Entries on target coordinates
-- BEGIN --

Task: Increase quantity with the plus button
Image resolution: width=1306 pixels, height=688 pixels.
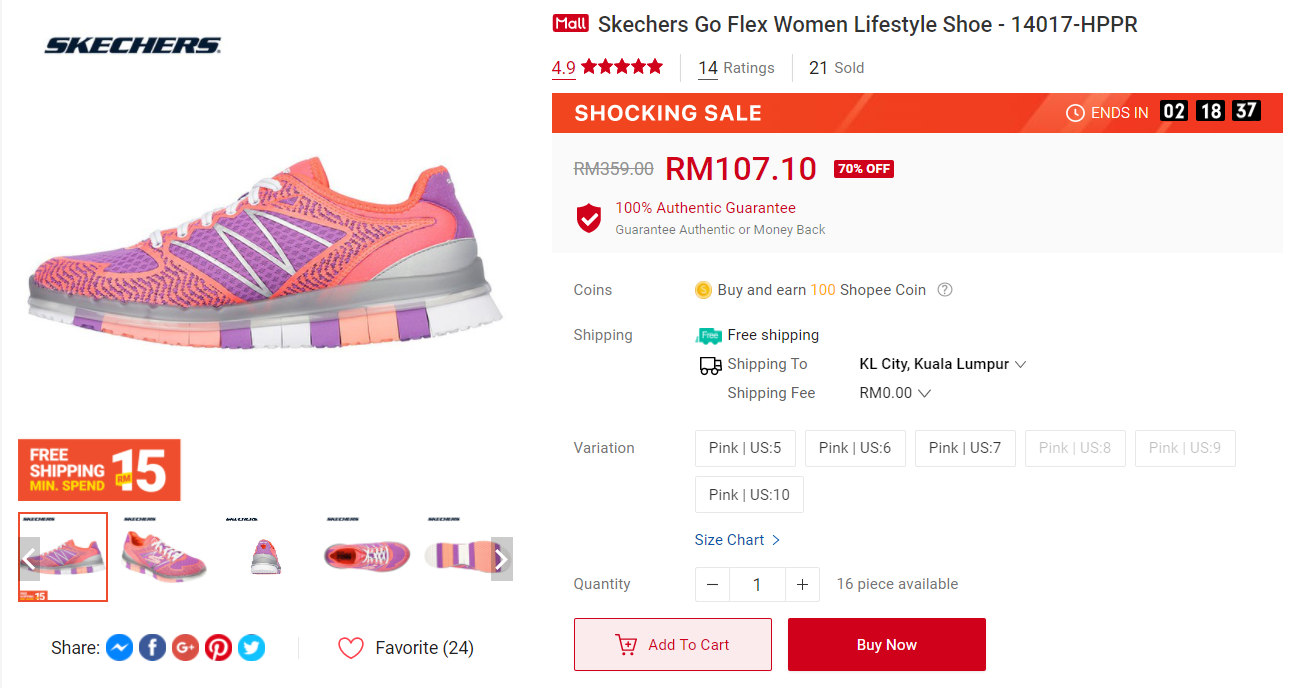Action: coord(802,584)
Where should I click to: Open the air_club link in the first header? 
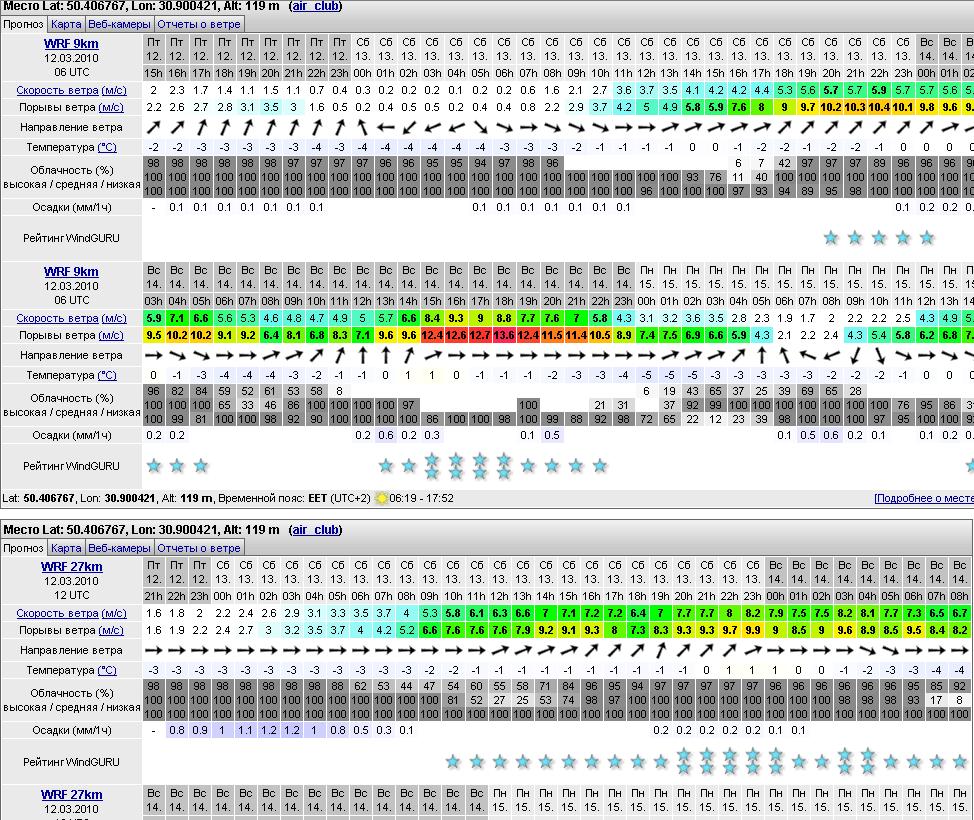tap(315, 6)
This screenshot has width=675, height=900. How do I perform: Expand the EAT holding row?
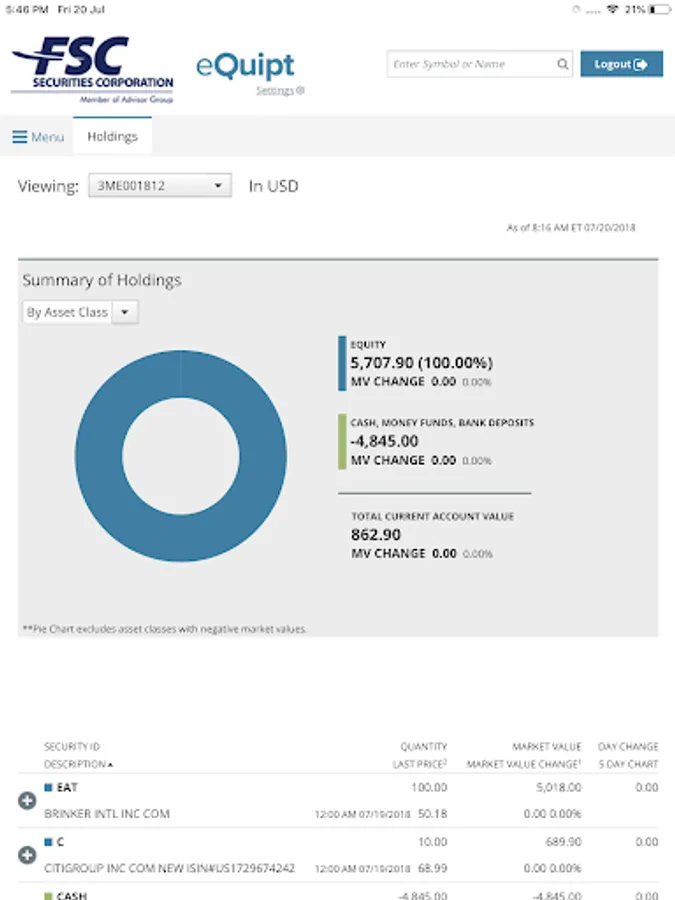27,800
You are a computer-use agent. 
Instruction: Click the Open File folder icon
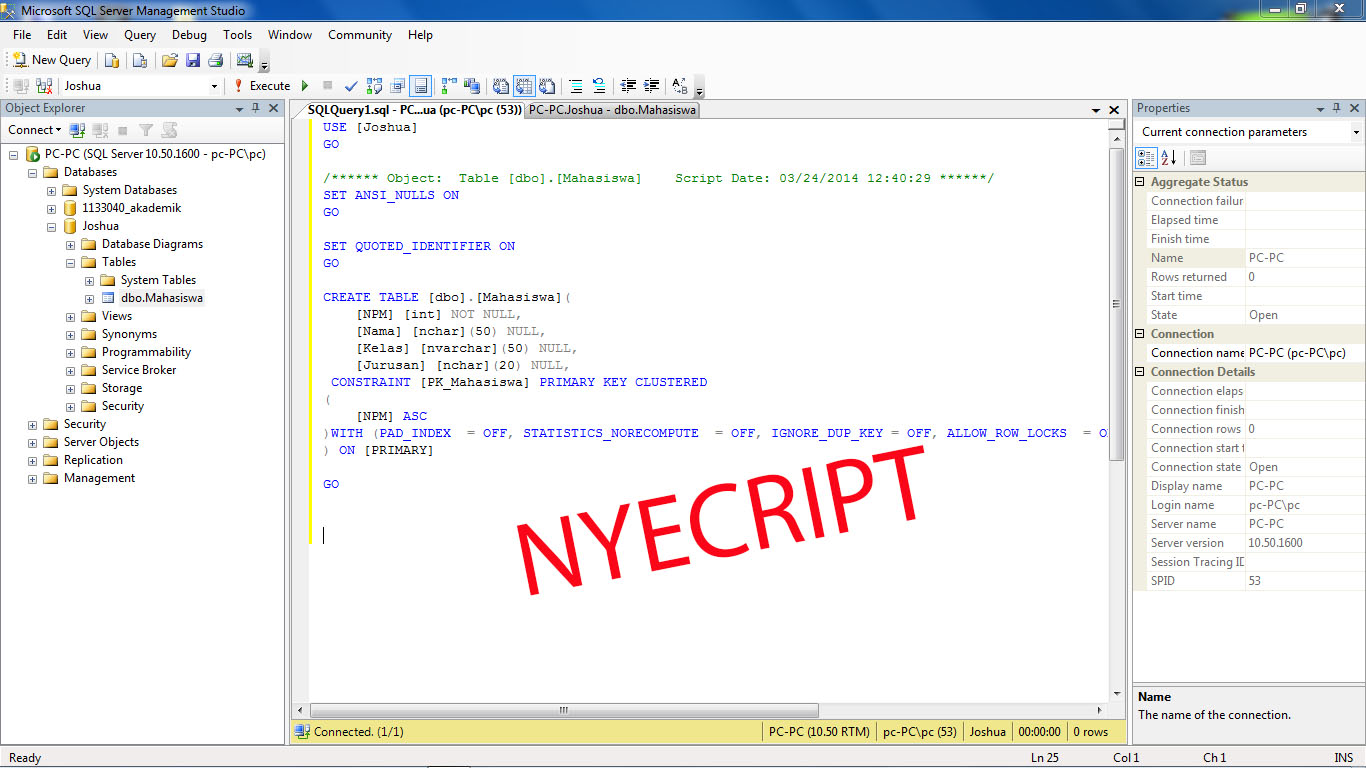click(170, 60)
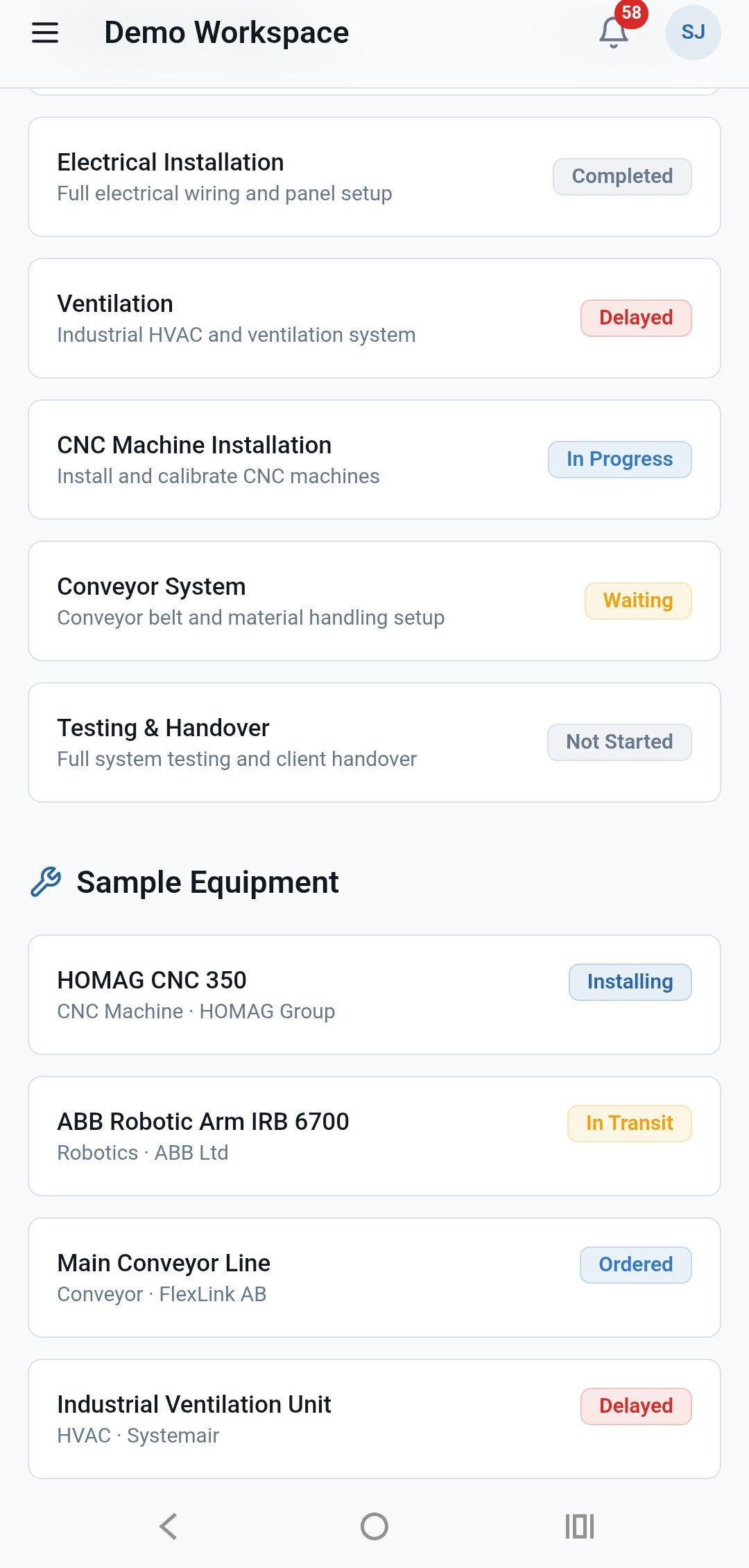Toggle Completed status for Electrical Installation
The image size is (749, 1568).
[621, 176]
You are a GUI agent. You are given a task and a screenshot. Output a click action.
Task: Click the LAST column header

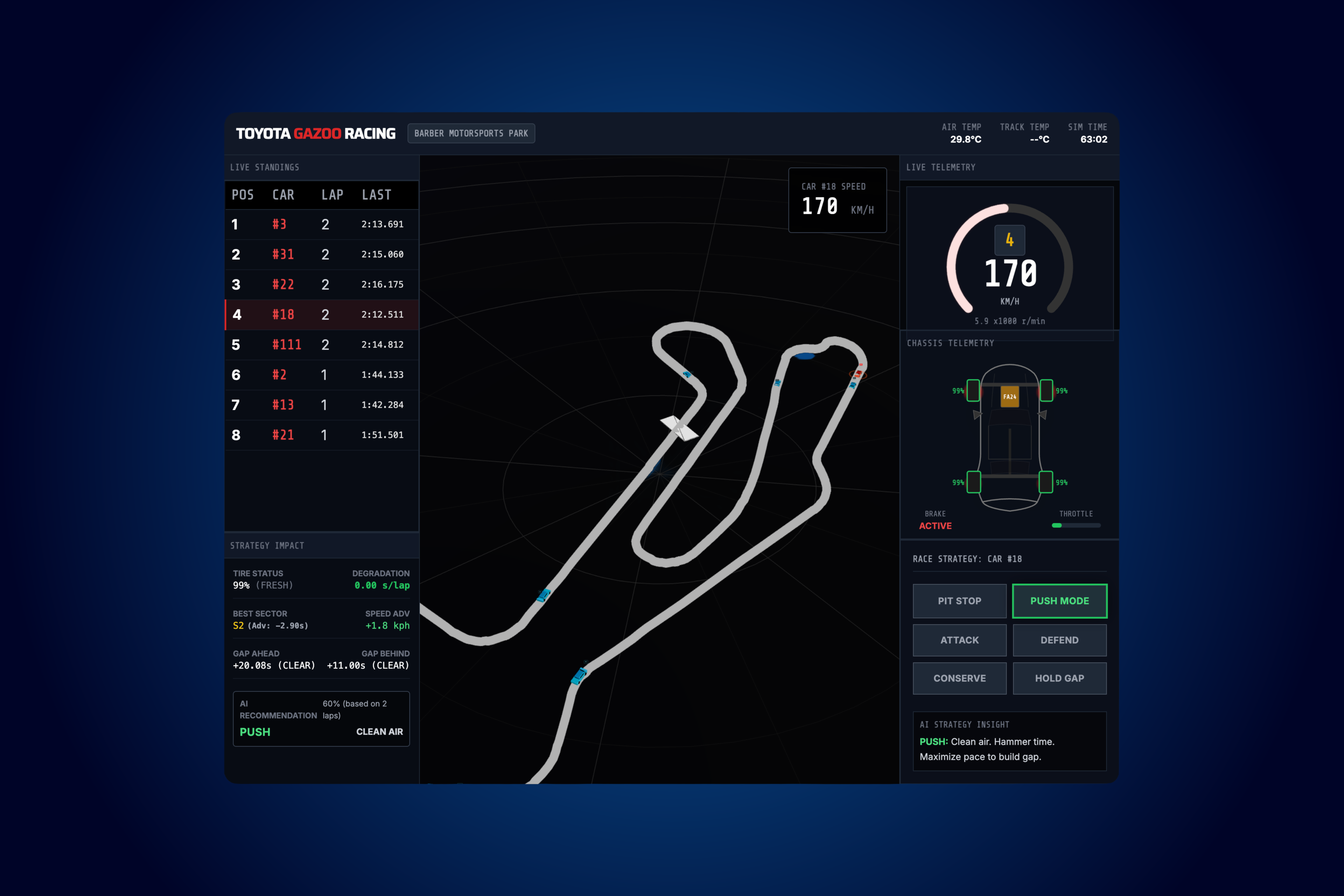(x=377, y=195)
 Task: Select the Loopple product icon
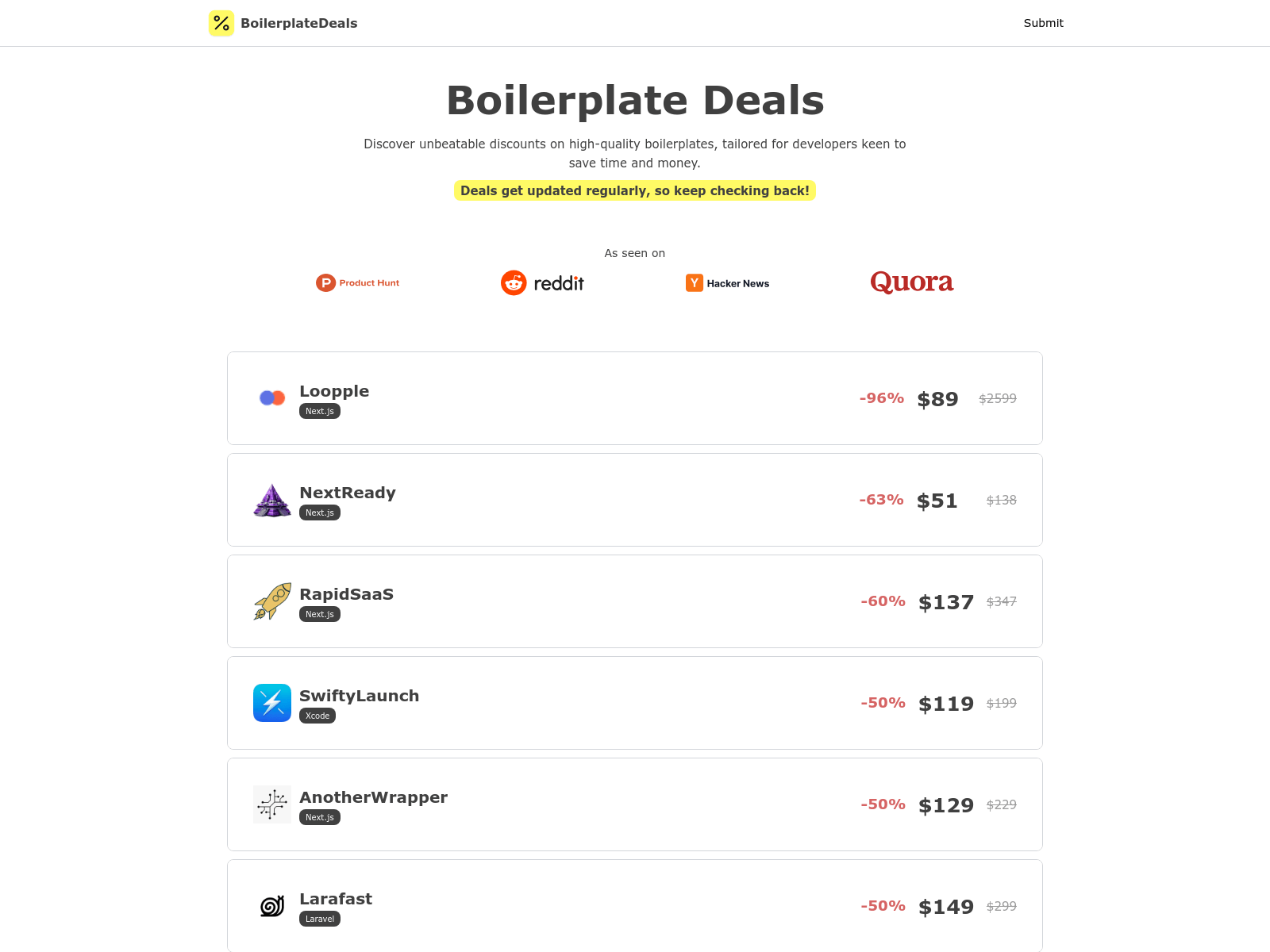tap(271, 398)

-- END --

Task requirements ▸
Can you copy every item above word for word, leaving the pictures out?

Exercise response ▸
Task: Increase quantity with the plus button
Image resolution: width=1306 pixels, height=688 pixels.
Action: coord(802,584)
Where should I click to: Open the air_club link in the first header? 
tap(315, 6)
This screenshot has width=675, height=900. How do I perform: Expand the EAT holding row?
27,800
You are a computer-use agent. 
Instruction: Click the Open File folder icon
click(170, 60)
Toggle Completed status for Electrical Installation
The image size is (749, 1568).
[621, 176]
You are a GUI agent. You are given a task and a screenshot. Output a click action.
Task: Click the LAST column header

(x=377, y=195)
 Task: Select the Loopple product icon
tap(271, 398)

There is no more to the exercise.